Chapter 2

Understanding Virtualization in Cloud Computing

Virtualization is a powerful technology in cloud computing that allows for efficient resource management and flexibility. It involves creating virtual versions of physical resources like servers, storage, and networks. Let's break down the key concepts:

What is Virtualization?

At its core, virtualization is about creating a software-based (or "virtual") version of something physical. This concept isn't new—it dates back to the mainframe era. But today, it's a critical part of cloud computing. It allows for multiple operating systems and applications to run on the same hardware simultaneously, which optimizes hardware use and offers greater flexibility.

Benefits of Virtualization

• Cost-effective: It reduces the need for physical hardware, saving on capital expenses.
• Space-saving: Virtualization consolidates servers, reducing physical space requirements.
• Energy-saving: Fewer physical servers mean lower energy consumption.

Types of Virtualization in Cloud Computing

1. Application Virtualization: This enables remote access to applications from a server, allowing different versions of the same software to run concurrently.
2. Network Virtualization: Multiple virtual networks can coexist atop a single physical network, each with its own control and data plan, managed independently.
3. Desktop Virtualization: Users can remotely access their operating system from any location, making it easier to manage software installations and updates.
4. Storage Virtualization: Data from multiple sources can be managed and used as though it's from a single repository, improving storage management.
5. Server Virtualization: A physical server is divided into multiple virtual servers, each capable of running its own operating system and applications in isolation.
6. Data Virtualization: Data from various sources is compiled into a single, logical view, making it accessible remotely without the need for users to understand the underlying technical details.

Practical Uses of Virtualization

• Data Integration: Combining data from different sources for a unified view.
• Business Integration: Merging processes and operations from various business systems.
• Service-Oriented Architecture (SOA) Data Services: Providing data as a service in an SOA infrastructure.
• Organizational Data Search: Making it easier to find and access data across an organization.

The Role of Virtualization in Cloud Computing

Virtualization is key to delivering Infrastructure-as-a-Service (IaaS). It allows resources to be shared among multiple customers, making cloud services more scalable and cost-effective. It also plays a vital role in cloud migration, the process of moving applications and data to the cloud, which can lead to significant cost savings and operational efficiency.

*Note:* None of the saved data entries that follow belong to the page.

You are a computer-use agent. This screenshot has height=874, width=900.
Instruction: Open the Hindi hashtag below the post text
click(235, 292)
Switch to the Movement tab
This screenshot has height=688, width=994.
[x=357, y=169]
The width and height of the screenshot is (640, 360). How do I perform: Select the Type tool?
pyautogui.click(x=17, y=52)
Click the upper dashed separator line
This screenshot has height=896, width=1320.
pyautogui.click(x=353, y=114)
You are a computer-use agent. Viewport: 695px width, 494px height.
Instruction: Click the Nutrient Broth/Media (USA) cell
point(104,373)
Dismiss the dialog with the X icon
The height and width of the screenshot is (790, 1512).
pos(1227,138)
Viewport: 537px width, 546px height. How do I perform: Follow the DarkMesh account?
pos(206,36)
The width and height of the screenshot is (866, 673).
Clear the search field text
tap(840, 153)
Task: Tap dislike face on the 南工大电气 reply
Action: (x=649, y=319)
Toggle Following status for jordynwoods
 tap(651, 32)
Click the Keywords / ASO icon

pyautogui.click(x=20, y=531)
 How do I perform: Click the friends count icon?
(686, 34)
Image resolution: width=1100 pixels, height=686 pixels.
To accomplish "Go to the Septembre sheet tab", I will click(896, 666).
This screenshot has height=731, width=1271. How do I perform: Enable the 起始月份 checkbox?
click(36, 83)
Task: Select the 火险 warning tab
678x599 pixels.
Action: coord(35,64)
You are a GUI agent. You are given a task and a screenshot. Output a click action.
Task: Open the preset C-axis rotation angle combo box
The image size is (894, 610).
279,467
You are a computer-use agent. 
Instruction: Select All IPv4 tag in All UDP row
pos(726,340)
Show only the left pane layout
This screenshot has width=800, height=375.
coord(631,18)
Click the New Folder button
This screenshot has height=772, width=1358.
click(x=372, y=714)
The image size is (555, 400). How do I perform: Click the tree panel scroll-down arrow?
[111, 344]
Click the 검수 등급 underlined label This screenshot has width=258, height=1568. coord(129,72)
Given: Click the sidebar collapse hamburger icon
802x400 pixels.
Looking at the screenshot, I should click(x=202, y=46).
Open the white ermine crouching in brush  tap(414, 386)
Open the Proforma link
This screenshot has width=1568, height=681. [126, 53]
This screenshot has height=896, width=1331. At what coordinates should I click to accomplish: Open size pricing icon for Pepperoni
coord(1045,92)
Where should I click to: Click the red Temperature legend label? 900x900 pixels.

Virtualization Tools and Products in Cloud Computing

Hypervisors (Virtualization Platforms)

• VMware vSphere/ESXi: A type 1 hypervisor that runs directly on the server hardware without requiring an additional underlying operating system.
• Microsoft Hyper-V: Available as a type 1 hypervisor called Hyper-V Server and a type 2 hypervisor as part of Windows OS. It supports the creation and management of virtual machines.
• KVM (Kernel-based Virtual Machine): An open-source type 1 hypervisor integrated into Linux OS that transforms Linux into a hypervisor.
• Xen: An open-source type 1 hypervisor that allows several guest operating systems to execute on the same computer hardware concurrently.

Desktop Virtualization

• VMware Workstation: A type 2 hypervisor used for creating and running virtual machines on a desktop or laptop for development, testing, or educational purposes.
• Oracle VirtualBox: A free and open-source hosted hypervisor for x86 virtualization, suitable for server, desktop, and embedded use.
• Microsoft Hyper-V (for Desktop): A type 2 hypervisor version included with Windows 10, allowing users to create and manage virtual machines on their personal computers.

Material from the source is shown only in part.